While some companies have honest and good intentions when registering patents for the sake of protecting innovation, others are more greedy and want to stop everything in its tracks. Accenture, for example, wants to patent the supply chain on blockchain - moving goods from point A to point B - something that’s been explained and demonstrated by at least a dozen blockchain startups so far. Whether their intentions are fair, you decide.

Mobius

Mobius, a tumbler for Ethereum, is now available. Tumblers serve to mask transactions by mixing input amounts into one big one and sending outputs in smaller random amounts to different addresses at different time intervals, hiding whose amount matches an output.
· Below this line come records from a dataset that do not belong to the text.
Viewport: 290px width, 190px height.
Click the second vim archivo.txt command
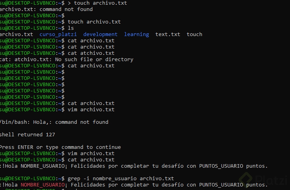pyautogui.click(x=91, y=154)
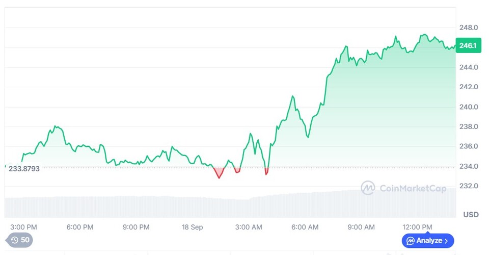Click the 12:00 PM time axis label
Viewport: 489px width, 255px height.
[x=417, y=227]
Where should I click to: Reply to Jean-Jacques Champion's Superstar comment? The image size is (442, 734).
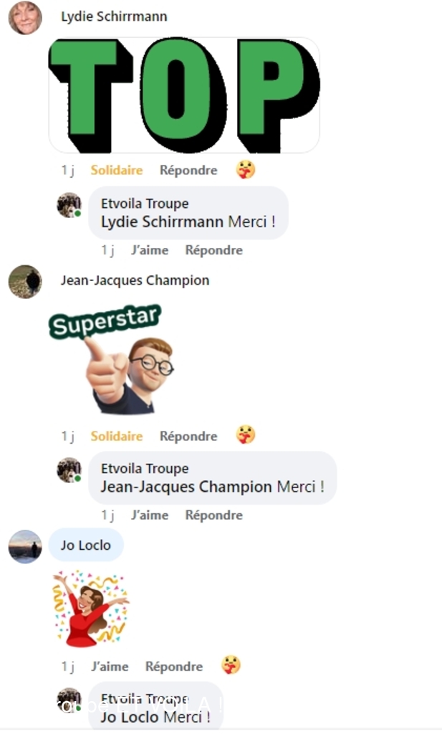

The watchers of these transactions cannot figure out who an input or output belongs to, so the user can get some anonymity. Mobius is open source on Github, and you can read the whitepaper here.

Clash of the Titans

Vitalik Buterin, the cofounder of Ethereum, and Charles Hoskinson, the founder of IOHK and its Cardano blockchain clashed brains in this Reddit thread over the difference between Ouroboros and Casper - the upgrades awaiting their blockchains. The result is a very interesting and stimulating, albeit complex discussion.

EthQL

Infura, the company behind the free Ethereum and IPFS node hosting and accessing service, launched EthQL - a version of the GraphiQL tool which is used to search a GraphQL database. The transferred the Ethereum blockchain into GraphQL form and made it possible to search it with this in-browser tool. You can read balances, transactions, block metadata, and more. Find our more here.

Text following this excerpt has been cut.